Prospective members of board of directors for non-profit organizations have diverse work experience working in a variety of industries. Non-profit organizations want to be able to recruit talented individuals who will bring and leverage their experience to help an organization meet large fundraising goals or land a huge contract with a government agency. It is very common for members of boards of directors to have at least five to ten years or consistent, professional experience working for a reputable company, organization or another nonprofit organization. Try your best to develop a comprehensive portfolio, showcasing your work experience, results and other highlights of your career.

Vetting and Recruitment Process

After you have volunteered your time to work with an organization that you are passionate about, you will need to see if they currently have an opening on their board of directors.
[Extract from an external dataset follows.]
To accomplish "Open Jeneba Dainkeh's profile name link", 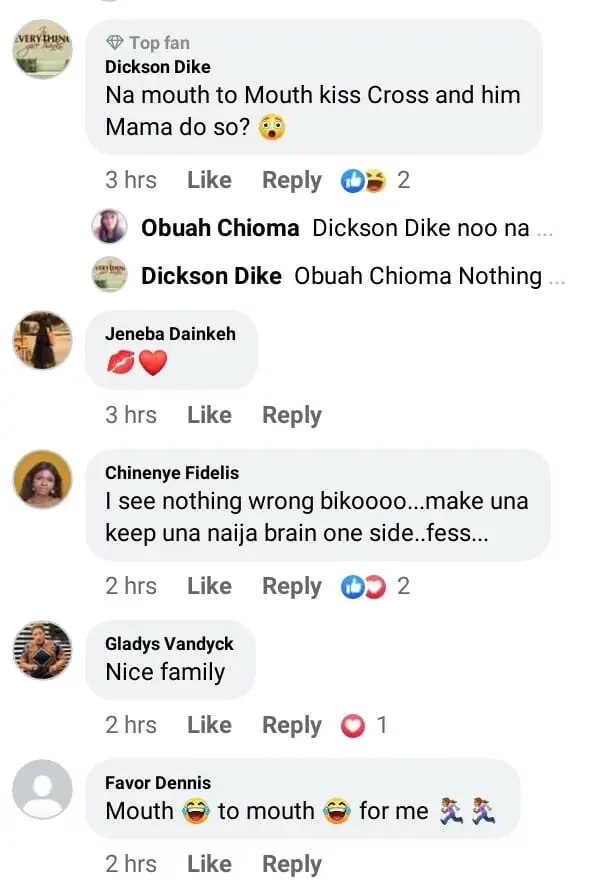I will (x=170, y=334).
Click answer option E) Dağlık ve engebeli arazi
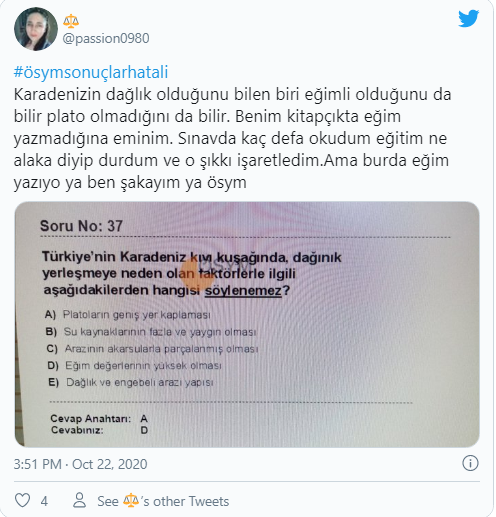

If so, the first thing you should do is approach either the CEO, Executive Director or Chairman of the Board of Directors with your interest.

For you to be taken seriously, make sure that you are recognized by the community at-large as an experienced and knowledgeable individual who can greatly contribute to an organization. Seek the endorsement of a local clergyman, politician or another civic leader who is familiar with your work.

Every organization has their own unique vetting and recruitment process. Become familiar with the process and work within the respective channels to put your name in the pool of prospective candidates. Usually, most organizations will conduct a series of interviews and will go over your academic background, work experience, volunteer experience and your vision for the organization. If they find that you are a great match for the organization, most boards will have an internal evaluation process where they will eventually decide the best candidates for the position. Hopefully, you will emerge as the top candidate and be invited to serve on their board. However, it is important to keep in mind that board of director positions are non-paid and in no way, shape, form or fashion should you pay or lobby for a position on a board. This is considered unethical and could possibly put the organization at risk for losing its tax exemption. Board members are usually also asked to commit to supporting the organization financially, so be sure to honor this commitment if you are chosen to serve.

Serving on a non-profit’s board of directors is a win-win for both the organization and the board member. Even if you do not necessarily land a position on the board of your desire, do not give up on volunteering and sharing your work experiences with your community.